Cromer was unusual, for every incoming visitor there was an outgoing local – with a one way ticket. Cromer crabs bound for Billingsgate and the restaurants of Europe were transformed from a local product into a £2m per year delicacy, with an international reputation.

Small but perfectly formed

Theoretically Cromer crabs are the same brown crabs that are caught all around the coast of Britain. In practice everyone knows they are unique.

Crab fisherman David Chalmers explains why: ‘our crabs are bursting with flavour. They live in shallow water on chalk beds  -  there’s something unique about the environment around here. It’s incredibly productive. Other crabs don’t have as much meat and they doesn’t taste so sweet.’

The special nature of a Cromer crab isn’t a matter of opinion, it’s recognised in law. The minimum legal shell span of Cromer crab (115mm) is smaller than any other UK crab – Cromer crabs really are little bombs of flavour.

Crab crash at Cromer

When, in 2011, Youngs Seafood closed its crab and fish processing plant in Cromer causing 230 redundancies, there was a public outcry. But not even local hero Stephen Fry, the King of Q.I., could hold back the tide of economic reality. Cromer lost the work and the future of the crab fishing industry looked bleak.

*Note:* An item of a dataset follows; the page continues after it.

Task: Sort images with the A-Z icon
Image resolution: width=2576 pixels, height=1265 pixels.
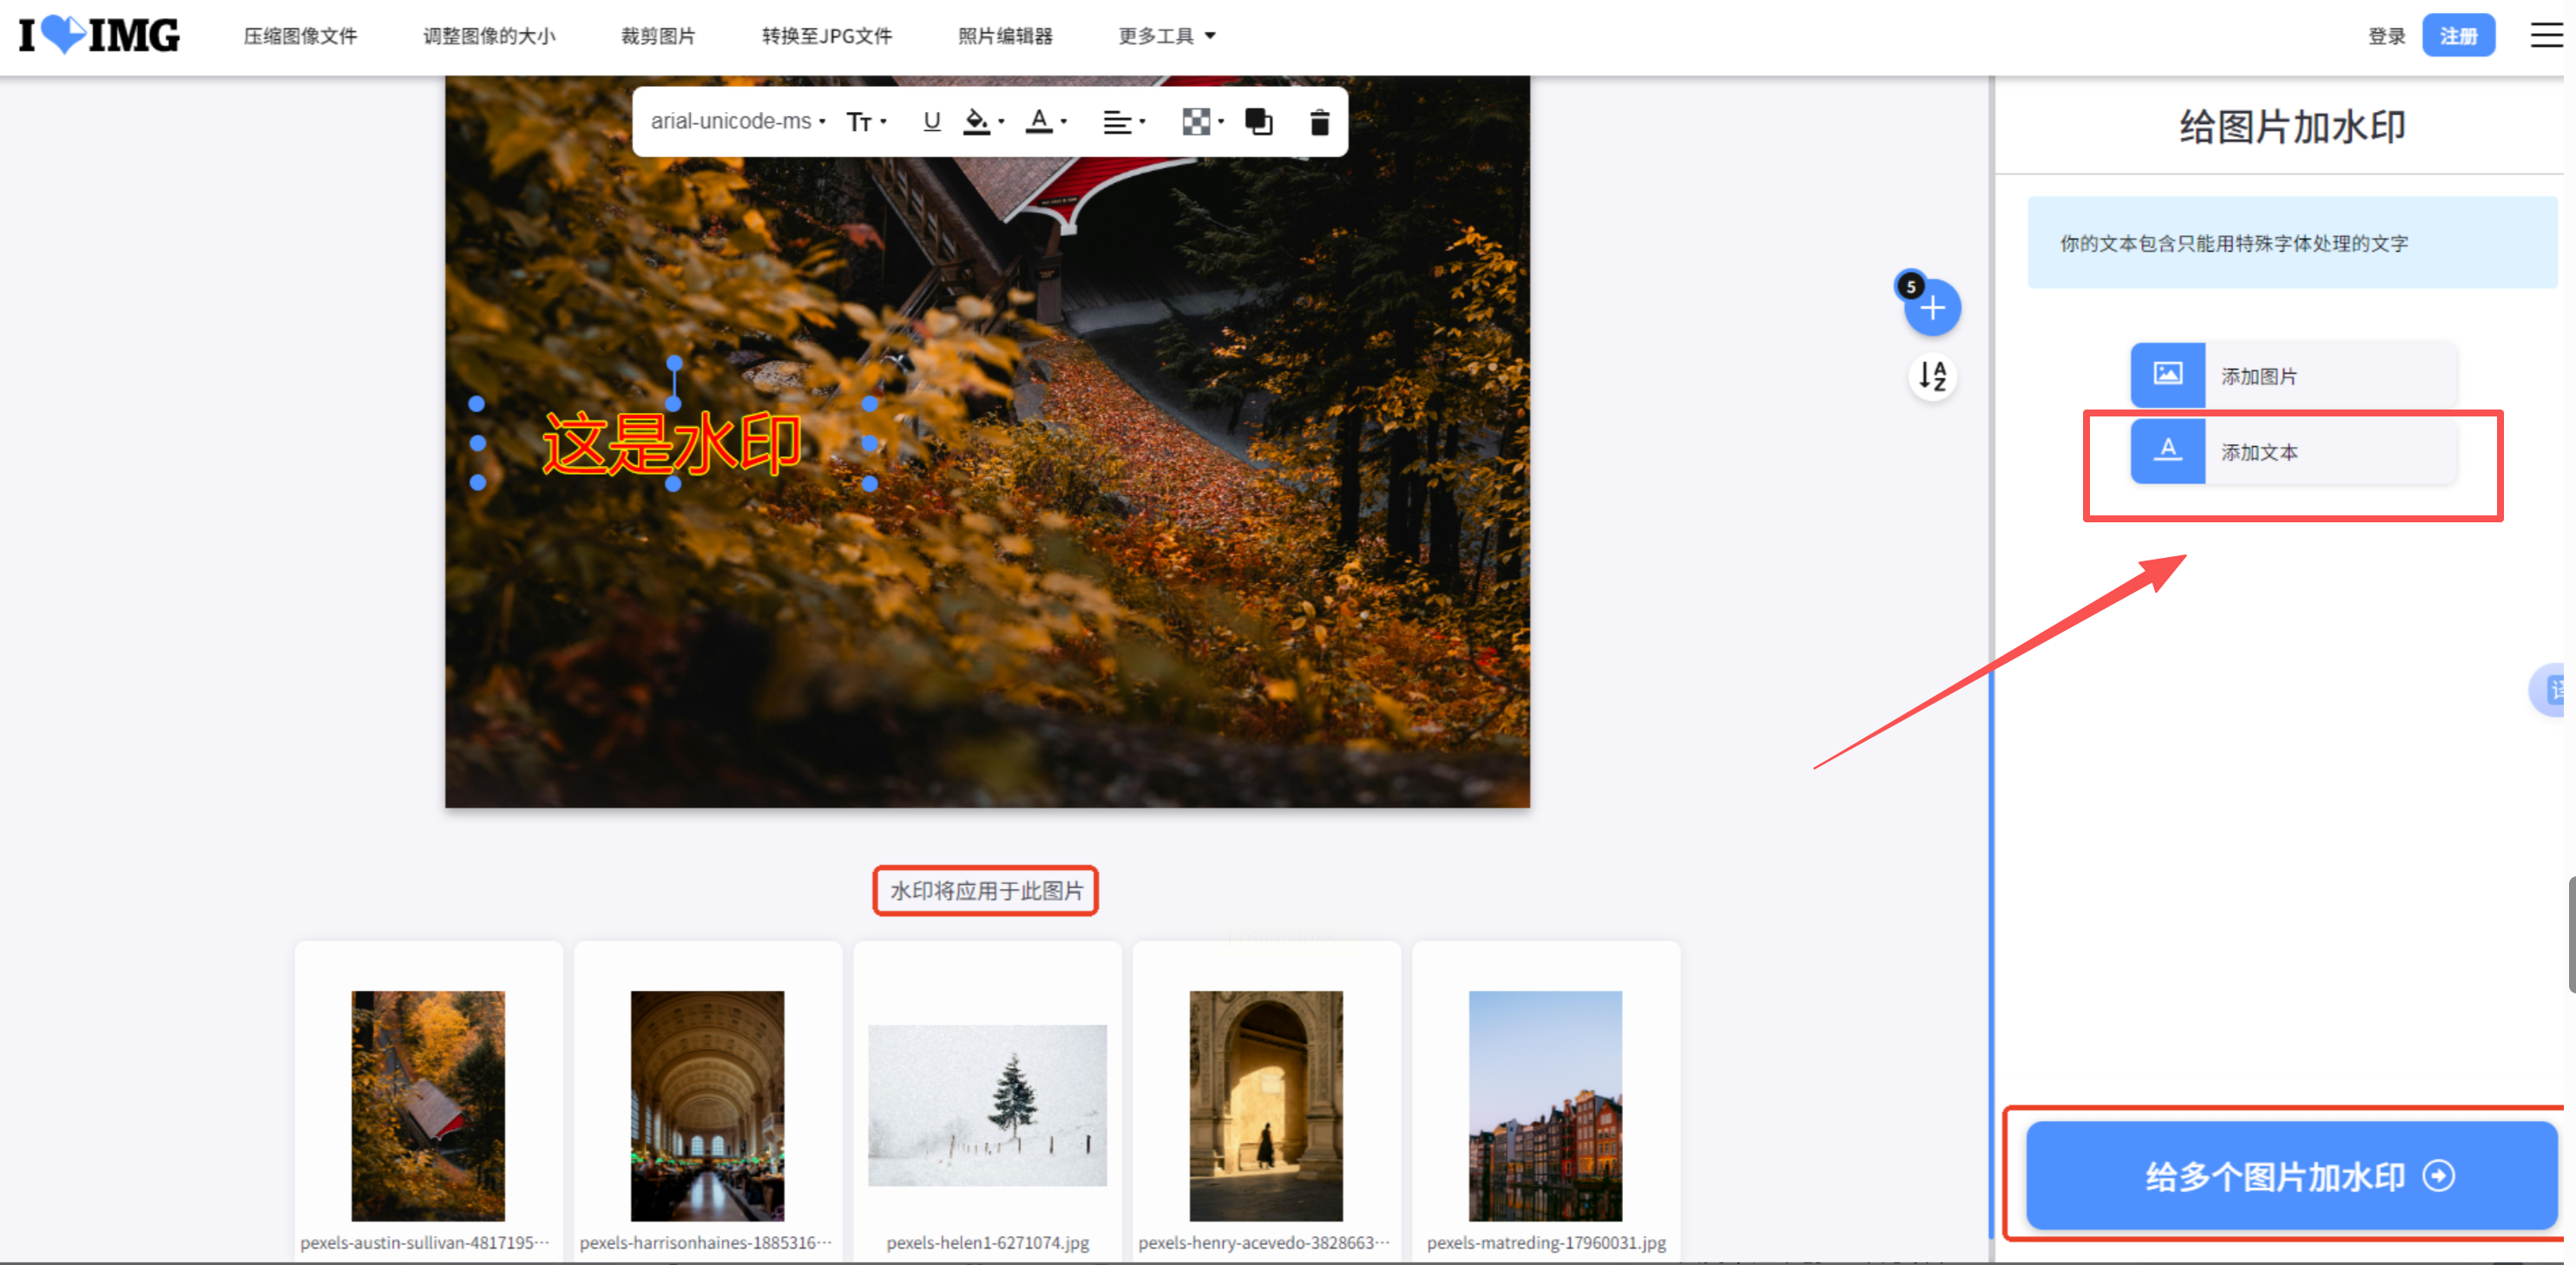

Competition or cooperation

Let’s get one thing straight – you don’t become a crab fisherman if you fancy yourself in a suit, don’t mind getting stuck on clogged motorways and can think of no better place to pass the time than the water cooler, talking office politics. David Chambers’ son, Jim, who has a just taken over as skipper on a new  boat explains as he stores pots: ‘it’s hard work, all weathers, all times, a lot of people try it, they last a couple of months and can’t stick it. I’ve known it catch on with newcomers,’ he adds with a chuckle, ‘but it helps if you’re born to it. You have to take the knocks and carry on.’

In response to the processing plant’s closure a proposal was put to 51 crab fishermen who work in the Cromer area in 2012 – one that might provide secure work and build the brand. Wouldn’t it be great if the name Cromer Crab was protected under the European regulations designed to protect geographic indications, authenticating great food products – like Parma ham? The answer didn’t exactly fizz with enthusiasm.


Fishermen don’t like red tape, they see more of it than most of us. The idea of actually volunteering for more struck many as lunacy. After all, wasn’t the success of Cromer’s crabs based on their own dedication, knowledge, hard work and that of their forefathers – not a bureaucracy? The fishermen rejected the proposal by a whopping majority of 49 votes to 6. One of those 6 was David Chambers.

Crab fishermen are twice as smart most of us because they must understand two species: people and crabs. For consumers, supermarkets and restaurateurs all over Europe, a sign identifying a little brown crab as belonging to the unique tribe that splashes around off the coast of Cromer would strike a chord.

‘If we can guarantee a crab is caught, landed and processed in this area I believe we’ll secure the fishery for ever,’ says David Chambers.

‘Cromer Crab is a premium product and we need the public to believe in it. Firstly, we’ve got to define exactly what a Cromer Crab is. Secondly, we need to ensure that all crabs sold under that name are caught, landed and prepared here. That’s what the public expect.’ Two years after the first rejection, he’s ready to try again.

Persuading the fisherman of North Norfolk to define and protect their product won’t be easy. The debate as to how farmers, fishermen and groups of manufactures throughout the regions of the UK can best cooperate over their shared assets is fierce and frequent. Britain is under-represented in the charts of protected designation of origin (PDO), protected geographical indication (PGI), and traditional specialities guaranteed (TSG). A home grown solution for the Cromer Crabbers is also available. For UK wide protection the crab fishermen could seek to register a Collective or Certificate mark.